The effect the refinery would have on employment in Kemi is notable. The building process would bring 4,000 person-years’ worth of labor to the area. When the refinery is completed, it would employ 150 persons full-time while bringing hundreds of jobs to local subcontractors and energy wood providers. The domestic content of the project is estimated to be around 50 percent. Kaidi will make the final decision regarding the investment during 2016.

== Technology ==

The planned refinery in Ajos, Kemi would use second generation biofuel technology, such as plasma gasification, syngas cleanup and the Fischer-Tropsch process. Plasma gasification involves heating the processed material to a notably higher temperature than in other gasification methods, making it more suitable for the processing of demanding materials, such as wood. The process increases the efficiency of the feedstock.

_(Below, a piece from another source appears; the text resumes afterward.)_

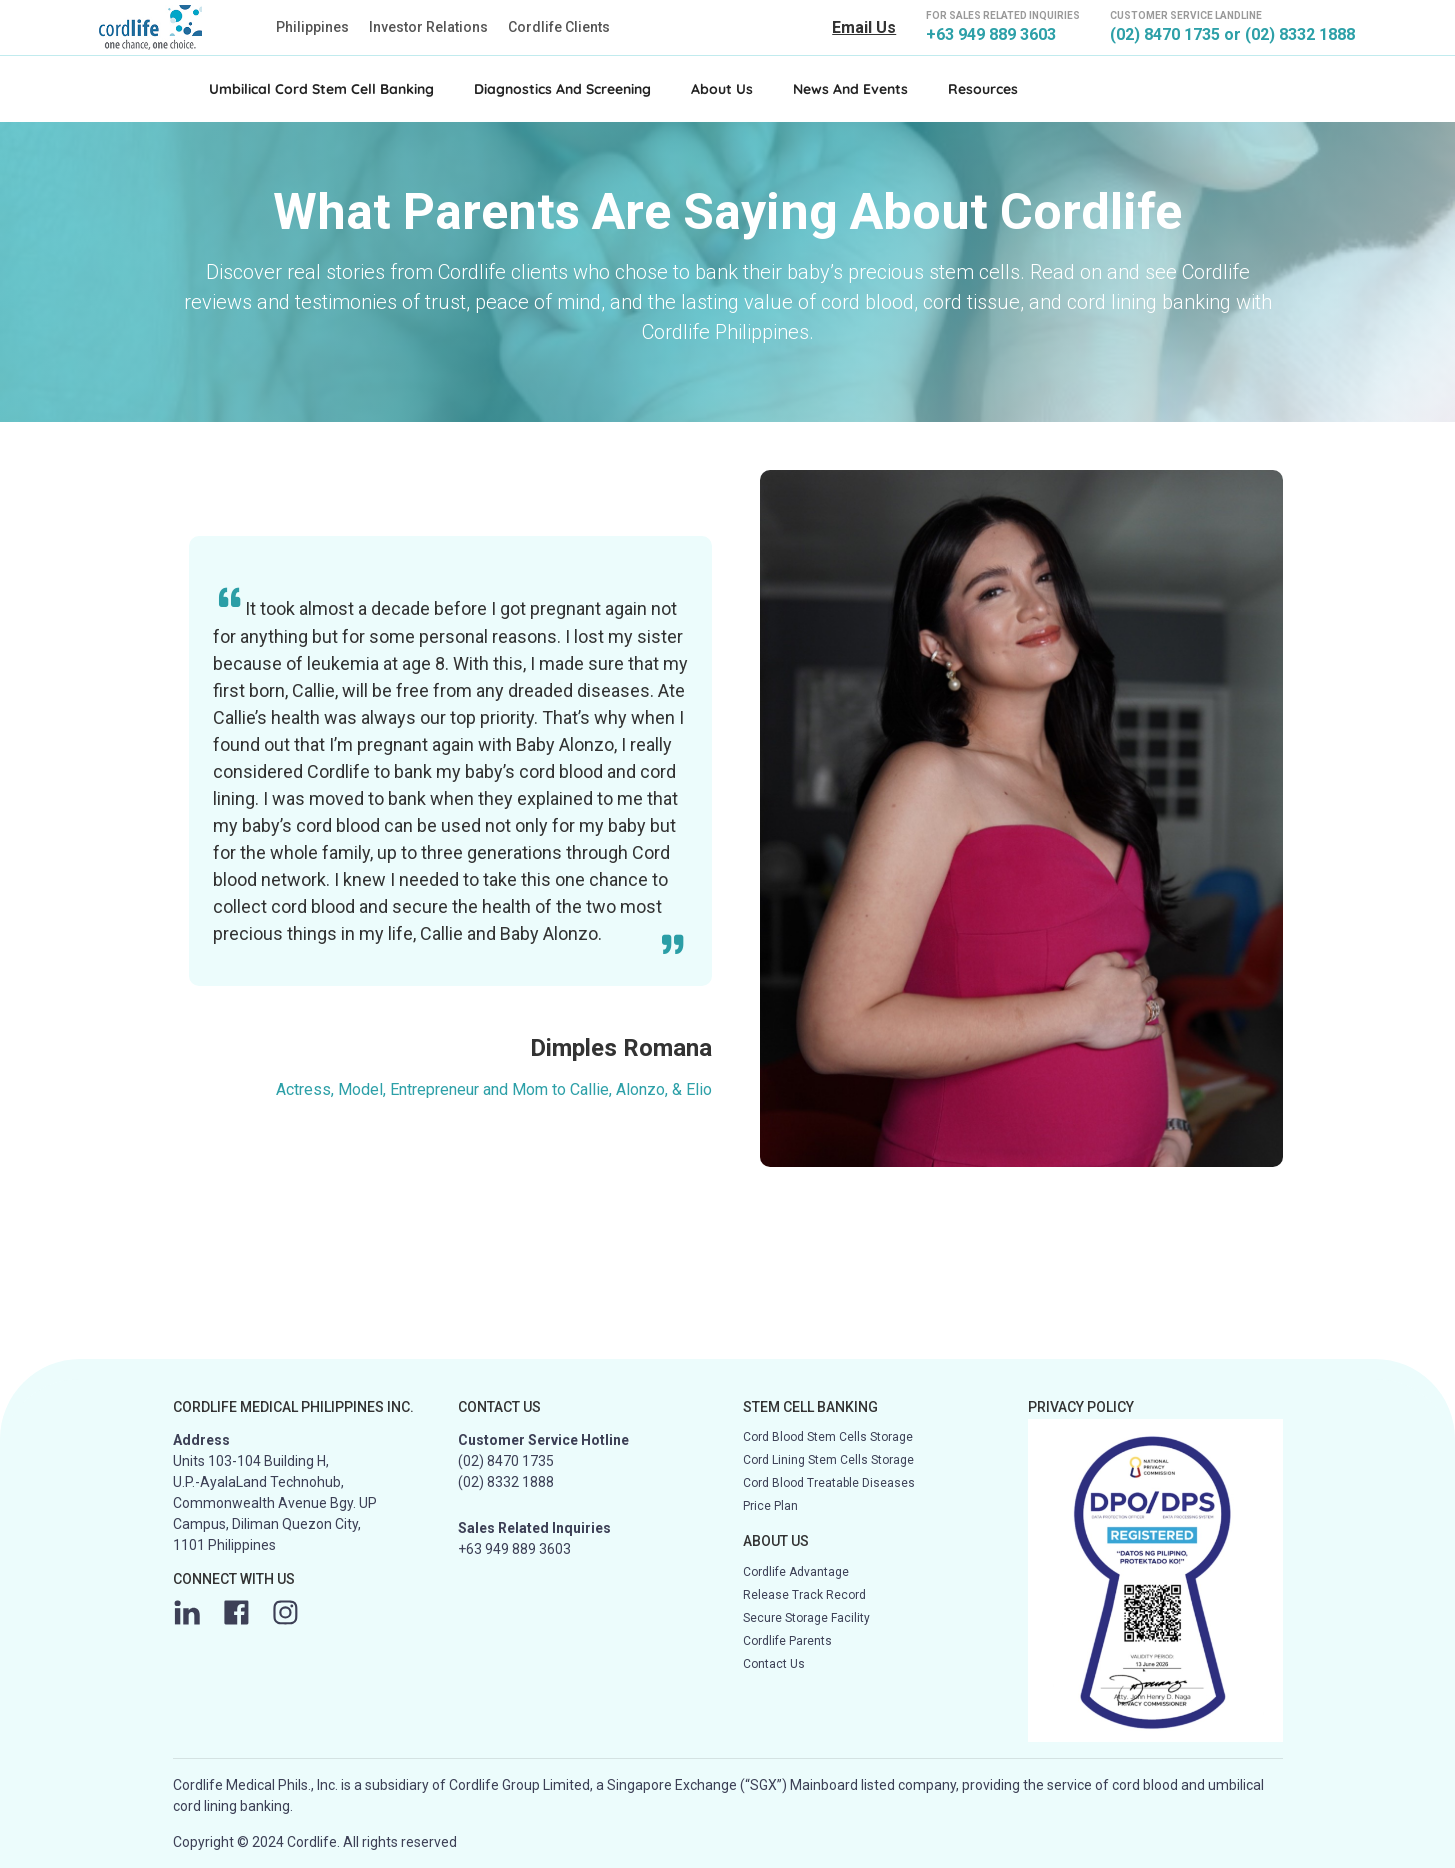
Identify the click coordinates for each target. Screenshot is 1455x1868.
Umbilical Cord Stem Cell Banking (321, 89)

The Fischer-Tropsch process is a catalytic chemical reaction, where carbon monoxide and hydrogen are transformed into liquid hydrocarbons. The catalysts are iron and cobalt based and speed up the chemical reaction in certain temperatures. The primary function of the process is to produce a synthetic oil replacement to be used as a synthetic lubricant or fuel. The process was invented by Franz Fischer and Hans Tropsch in the 1920s as a way of producing liquid fuel.

Second generation biofuels refer to fuels that use municipal solid waste and materials high in lignocellulose content in their production.

== Project ==

Kaidi first began planning the biofuel refinery in 2014 after the previous project by Vapo and Metsä Group was discontinued. Vapo and Metsä Group had planned to build a similar refinery in Ajos. This means that the city of Kemi is already well prepared for the planned refinery and has advanced the required permit applications.

In 2016, Kaidi Finland planned to finalize the permit applications along with the design and modeling of the refinery. The building project would start in 2017 and the refinery would begin producing biofuel for commercial markets in 2019. In Oct 2016, Kaidi Finland signed a contract with the city of Kemi to acquire a 32 hectare land area for the planned biofuel refinery.

The project was put on hold until EU Renewable Energy Directive is implemented in Finnish law, which may happen 2020 or later.

As of March 2022, Kaidi Finland still planned to build a biofuel refinery, however the project was still pending.

In November 2024, the European demo-plant database demoplants21 updates the Kemi biorefinery’s status to “cancelled”; projected start-up (originally 2019) is removed.